Structurally diverse manganese(III) complexes of tetradentate N2O2 Schiff-base ligands with ancillary carboxylate donors

Abstract

A number of manganese(III) complexes of tetradentate N ₂ O ₂ Schiff-base ligands have been prepared with various additional carboxylate anions. Five of these compounds have been crystallographically characterised revealing that a remarkable array of structural chemistry is available. A polymeric species is observed for [{Mn(saltn)(O ₂ CEt)} _n ] 1, whereas a monomeric species is found in [Mn(saltn)(O ₂ CBu ^t )] 2 [H ₂ saltn = N,N′-bis (salicylidene)trimethylenediamine]. The anti-anti bridging of the manganese centres in 1 is in contrast to that in [{Mn(bsaltn)(O ₂ CCH ₂ Ph)} _2n ] 3 (H ₂ bsaltn = 5-bromo derivative of H ₂ saltn), which exhibits rare syn-anti bridging; 3 also contains a dimeric repeat unit due to an alternate 180° twist in the polymeric chain necessitated by steric constraints.

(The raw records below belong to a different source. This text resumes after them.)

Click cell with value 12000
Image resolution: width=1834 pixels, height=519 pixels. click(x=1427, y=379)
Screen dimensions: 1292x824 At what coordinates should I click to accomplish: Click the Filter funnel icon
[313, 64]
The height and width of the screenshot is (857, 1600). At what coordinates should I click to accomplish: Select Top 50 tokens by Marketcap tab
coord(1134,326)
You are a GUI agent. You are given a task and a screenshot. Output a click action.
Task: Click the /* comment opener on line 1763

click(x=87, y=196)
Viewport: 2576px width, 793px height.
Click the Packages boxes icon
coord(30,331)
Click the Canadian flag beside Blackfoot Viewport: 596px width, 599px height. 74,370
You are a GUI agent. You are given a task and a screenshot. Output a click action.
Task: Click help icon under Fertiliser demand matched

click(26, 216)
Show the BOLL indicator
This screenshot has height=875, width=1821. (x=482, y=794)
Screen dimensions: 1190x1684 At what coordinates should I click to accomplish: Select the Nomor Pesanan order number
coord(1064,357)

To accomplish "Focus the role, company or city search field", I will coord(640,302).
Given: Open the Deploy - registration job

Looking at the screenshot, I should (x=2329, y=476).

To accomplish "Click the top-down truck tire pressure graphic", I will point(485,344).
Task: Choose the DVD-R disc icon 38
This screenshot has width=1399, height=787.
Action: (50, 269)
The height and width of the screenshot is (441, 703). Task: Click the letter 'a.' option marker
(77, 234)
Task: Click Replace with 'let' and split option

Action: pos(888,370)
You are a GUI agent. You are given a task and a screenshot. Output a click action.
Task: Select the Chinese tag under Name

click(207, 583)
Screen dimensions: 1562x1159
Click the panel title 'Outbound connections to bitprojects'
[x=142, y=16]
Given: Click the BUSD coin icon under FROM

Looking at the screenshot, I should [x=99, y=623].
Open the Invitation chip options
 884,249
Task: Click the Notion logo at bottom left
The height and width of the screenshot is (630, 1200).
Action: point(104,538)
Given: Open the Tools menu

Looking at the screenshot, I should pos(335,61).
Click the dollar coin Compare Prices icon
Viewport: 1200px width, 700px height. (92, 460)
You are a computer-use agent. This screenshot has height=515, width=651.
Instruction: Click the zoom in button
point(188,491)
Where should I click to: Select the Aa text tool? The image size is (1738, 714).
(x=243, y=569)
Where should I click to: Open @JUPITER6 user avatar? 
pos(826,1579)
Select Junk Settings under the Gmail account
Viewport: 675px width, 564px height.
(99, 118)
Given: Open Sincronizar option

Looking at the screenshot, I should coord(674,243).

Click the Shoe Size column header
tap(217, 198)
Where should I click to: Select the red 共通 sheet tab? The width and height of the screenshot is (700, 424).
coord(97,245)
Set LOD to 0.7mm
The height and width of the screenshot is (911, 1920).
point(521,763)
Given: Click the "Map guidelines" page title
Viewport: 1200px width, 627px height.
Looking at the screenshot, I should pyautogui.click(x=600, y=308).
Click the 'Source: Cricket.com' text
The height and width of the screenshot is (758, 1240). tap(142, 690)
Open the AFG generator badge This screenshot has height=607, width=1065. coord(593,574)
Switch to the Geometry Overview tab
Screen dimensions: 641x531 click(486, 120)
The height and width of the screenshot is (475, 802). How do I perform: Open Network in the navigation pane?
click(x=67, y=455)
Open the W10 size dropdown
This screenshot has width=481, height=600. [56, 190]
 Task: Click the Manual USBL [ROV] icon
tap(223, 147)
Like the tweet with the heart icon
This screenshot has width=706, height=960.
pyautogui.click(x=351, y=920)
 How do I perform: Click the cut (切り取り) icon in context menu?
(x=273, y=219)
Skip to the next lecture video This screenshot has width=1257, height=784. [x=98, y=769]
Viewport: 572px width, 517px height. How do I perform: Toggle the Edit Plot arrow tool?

In contrast, the complexes containing the dianion of N,N′-bis(3-methoxysalicylidene)ethane-1,2- diamine (H ₂ msalen) appear to be isostructural, [{Mn(msalen)(O ₂ CEt)} ₂ ]·EtOH 4 and [{Mn(msalen)(O ₂ CBu ⁿ )} ₂ ] 5 being structurally characterised as essentially identical phenoxy-bridged dimers. An insoluble material of stoichiometry Mn ₄ (O ₂ CR) ₃ (saltn) ₃ (H ₂ O) _n (n = 0–3) was isolated from all reactions involving the saltn ligand; attempts to characterise these compounds by X-ray diffraction have been unsuccessful. However, the previously characterised manganese(IV) dimer [{Mn(saltn)O} ₂ ]·2dmf 6 (dmf = dimethylformamide) and the monomeric species [Mn(saltn)(O ₂ CEt)] 7 were isolated in attempts to crystallise these materials.